[Saved entries]
# # # # # # #
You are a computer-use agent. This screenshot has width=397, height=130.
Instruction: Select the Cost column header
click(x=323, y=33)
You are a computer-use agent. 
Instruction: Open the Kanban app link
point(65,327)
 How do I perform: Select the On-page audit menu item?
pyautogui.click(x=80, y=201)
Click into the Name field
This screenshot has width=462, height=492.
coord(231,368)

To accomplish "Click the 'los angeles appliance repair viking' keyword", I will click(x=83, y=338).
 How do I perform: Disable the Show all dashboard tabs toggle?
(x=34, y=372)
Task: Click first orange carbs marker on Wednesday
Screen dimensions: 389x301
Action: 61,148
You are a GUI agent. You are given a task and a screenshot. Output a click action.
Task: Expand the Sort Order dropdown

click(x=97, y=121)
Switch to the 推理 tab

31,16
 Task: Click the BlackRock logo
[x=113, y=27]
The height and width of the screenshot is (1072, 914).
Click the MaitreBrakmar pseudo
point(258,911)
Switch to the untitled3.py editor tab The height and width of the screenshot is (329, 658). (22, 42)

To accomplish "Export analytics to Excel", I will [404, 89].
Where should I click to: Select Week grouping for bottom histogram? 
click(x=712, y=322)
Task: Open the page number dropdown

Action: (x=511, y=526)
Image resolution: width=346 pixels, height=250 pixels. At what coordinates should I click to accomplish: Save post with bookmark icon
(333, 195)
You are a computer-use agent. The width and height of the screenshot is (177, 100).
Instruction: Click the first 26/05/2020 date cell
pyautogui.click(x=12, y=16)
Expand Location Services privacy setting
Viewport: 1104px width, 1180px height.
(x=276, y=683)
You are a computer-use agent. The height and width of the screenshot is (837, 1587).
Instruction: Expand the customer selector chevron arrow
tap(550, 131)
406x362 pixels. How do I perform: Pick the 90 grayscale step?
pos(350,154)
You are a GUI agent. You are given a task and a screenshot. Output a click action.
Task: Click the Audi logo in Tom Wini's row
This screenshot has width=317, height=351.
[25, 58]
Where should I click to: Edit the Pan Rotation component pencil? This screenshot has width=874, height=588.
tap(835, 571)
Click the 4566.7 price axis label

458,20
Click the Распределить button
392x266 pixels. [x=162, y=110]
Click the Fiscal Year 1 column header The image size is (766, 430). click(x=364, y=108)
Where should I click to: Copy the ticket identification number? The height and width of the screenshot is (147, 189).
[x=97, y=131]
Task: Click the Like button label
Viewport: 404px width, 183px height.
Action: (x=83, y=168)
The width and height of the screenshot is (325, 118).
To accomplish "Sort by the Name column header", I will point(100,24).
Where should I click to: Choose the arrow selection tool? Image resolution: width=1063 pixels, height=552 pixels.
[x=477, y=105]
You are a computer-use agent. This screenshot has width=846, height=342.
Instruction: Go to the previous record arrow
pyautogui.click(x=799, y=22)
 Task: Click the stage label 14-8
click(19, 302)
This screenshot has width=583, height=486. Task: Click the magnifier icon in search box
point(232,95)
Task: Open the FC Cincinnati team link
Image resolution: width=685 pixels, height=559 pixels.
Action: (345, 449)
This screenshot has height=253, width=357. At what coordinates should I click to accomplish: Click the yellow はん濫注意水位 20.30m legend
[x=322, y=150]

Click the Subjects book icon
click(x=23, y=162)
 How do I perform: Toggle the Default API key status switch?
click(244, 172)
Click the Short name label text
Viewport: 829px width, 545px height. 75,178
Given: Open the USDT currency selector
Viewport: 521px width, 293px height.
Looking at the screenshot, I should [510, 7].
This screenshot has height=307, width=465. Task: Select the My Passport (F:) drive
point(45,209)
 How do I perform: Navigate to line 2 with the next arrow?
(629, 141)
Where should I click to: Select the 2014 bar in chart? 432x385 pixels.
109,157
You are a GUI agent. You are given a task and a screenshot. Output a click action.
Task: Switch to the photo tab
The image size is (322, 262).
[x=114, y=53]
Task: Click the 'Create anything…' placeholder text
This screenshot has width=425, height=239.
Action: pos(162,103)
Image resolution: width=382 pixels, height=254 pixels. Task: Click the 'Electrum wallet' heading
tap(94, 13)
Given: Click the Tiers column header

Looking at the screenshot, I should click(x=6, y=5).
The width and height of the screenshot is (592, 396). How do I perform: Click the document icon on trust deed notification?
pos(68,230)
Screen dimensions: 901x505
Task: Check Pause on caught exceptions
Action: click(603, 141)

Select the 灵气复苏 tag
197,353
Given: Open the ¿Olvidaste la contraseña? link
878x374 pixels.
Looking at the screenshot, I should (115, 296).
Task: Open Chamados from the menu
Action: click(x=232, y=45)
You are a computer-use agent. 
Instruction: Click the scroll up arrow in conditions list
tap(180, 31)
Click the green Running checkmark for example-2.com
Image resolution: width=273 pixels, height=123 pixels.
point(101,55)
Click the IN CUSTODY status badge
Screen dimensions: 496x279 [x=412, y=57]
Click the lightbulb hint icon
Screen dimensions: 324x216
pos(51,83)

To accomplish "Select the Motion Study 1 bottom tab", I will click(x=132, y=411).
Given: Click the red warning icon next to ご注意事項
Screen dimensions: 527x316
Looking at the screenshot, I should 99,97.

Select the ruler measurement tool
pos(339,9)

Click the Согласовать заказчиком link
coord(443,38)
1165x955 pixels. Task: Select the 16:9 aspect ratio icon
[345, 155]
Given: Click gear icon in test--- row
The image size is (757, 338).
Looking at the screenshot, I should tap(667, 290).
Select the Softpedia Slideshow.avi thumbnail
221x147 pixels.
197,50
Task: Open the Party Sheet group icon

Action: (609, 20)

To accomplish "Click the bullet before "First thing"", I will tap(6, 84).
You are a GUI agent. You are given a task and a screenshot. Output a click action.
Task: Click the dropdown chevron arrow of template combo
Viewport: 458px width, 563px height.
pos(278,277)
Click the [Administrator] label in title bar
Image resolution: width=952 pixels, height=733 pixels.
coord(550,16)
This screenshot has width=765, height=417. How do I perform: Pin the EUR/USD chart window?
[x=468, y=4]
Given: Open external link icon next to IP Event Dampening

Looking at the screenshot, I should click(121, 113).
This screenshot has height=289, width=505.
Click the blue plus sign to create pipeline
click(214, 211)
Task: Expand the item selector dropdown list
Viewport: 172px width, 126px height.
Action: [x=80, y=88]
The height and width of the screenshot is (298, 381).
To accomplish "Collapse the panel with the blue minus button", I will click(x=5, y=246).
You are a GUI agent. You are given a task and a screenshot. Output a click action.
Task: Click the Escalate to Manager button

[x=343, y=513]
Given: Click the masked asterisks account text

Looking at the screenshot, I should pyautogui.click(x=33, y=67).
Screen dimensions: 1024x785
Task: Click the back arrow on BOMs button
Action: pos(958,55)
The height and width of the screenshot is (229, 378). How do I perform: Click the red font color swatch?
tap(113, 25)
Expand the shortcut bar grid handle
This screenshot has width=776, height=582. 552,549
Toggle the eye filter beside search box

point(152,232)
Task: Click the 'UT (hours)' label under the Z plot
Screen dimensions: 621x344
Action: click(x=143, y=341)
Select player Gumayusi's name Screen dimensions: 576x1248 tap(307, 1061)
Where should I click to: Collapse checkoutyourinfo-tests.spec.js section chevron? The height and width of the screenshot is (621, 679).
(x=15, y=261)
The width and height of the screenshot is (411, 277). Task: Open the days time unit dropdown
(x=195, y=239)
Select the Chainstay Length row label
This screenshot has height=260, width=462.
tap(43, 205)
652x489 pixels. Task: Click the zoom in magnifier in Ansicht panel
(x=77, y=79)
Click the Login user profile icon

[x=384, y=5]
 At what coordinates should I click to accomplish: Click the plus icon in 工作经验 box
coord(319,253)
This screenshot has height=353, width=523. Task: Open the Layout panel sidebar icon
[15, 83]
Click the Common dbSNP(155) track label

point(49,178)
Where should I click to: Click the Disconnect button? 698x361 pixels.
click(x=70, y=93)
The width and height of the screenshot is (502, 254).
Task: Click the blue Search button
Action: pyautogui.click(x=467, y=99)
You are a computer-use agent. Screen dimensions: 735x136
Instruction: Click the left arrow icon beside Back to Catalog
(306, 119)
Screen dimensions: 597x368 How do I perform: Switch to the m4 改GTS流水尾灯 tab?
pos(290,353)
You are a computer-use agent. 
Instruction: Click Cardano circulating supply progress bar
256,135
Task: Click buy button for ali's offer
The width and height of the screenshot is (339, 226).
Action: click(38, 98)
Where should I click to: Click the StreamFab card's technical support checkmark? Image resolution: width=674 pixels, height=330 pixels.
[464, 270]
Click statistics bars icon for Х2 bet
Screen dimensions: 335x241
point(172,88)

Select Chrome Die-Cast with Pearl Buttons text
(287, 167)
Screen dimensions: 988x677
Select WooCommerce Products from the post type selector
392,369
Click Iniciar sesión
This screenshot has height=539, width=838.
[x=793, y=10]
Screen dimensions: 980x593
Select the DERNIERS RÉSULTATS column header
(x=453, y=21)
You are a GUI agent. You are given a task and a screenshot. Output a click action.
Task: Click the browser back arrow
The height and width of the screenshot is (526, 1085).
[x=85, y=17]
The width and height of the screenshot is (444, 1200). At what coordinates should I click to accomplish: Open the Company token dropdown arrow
# # # # # # #
Output the lines above between the one holding "Image resolution: width=382" and the one holding "Given: Click gear icon in test--- row", inclusive, with nothing before or after them.

Image resolution: width=382 pixels, height=254 pixels. Task: Click the 'Electrum wallet' heading
tap(94, 13)
Given: Click the Tiers column header

Looking at the screenshot, I should click(x=6, y=5).
The width and height of the screenshot is (592, 396). How do I perform: Click the document icon on trust deed notification?
pos(68,230)
Screen dimensions: 901x505
Task: Check Pause on caught exceptions
Action: click(603, 141)

Select the 灵气复苏 tag
197,353
Given: Open the ¿Olvidaste la contraseña? link
878x374 pixels.
Looking at the screenshot, I should (115, 296).
Task: Open Chamados from the menu
Action: click(x=232, y=45)
You are a computer-use agent. 
Instruction: Click the scroll up arrow in conditions list
tap(180, 31)
Click the green Running checkmark for example-2.com
Image resolution: width=273 pixels, height=123 pixels.
point(101,55)
Click the IN CUSTODY status badge
Screen dimensions: 496x279 [x=412, y=57]
Click the lightbulb hint icon
Screen dimensions: 324x216
pos(51,83)

To accomplish "Select the Motion Study 1 bottom tab", I will click(x=132, y=411).
Given: Click the red warning icon next to ご注意事項
Screen dimensions: 527x316
Looking at the screenshot, I should 99,97.

Select the ruler measurement tool
pos(339,9)

Click the Согласовать заказчиком link
coord(443,38)
1165x955 pixels. Task: Select the 16:9 aspect ratio icon
[345, 155]
Given: Click gear icon in test--- row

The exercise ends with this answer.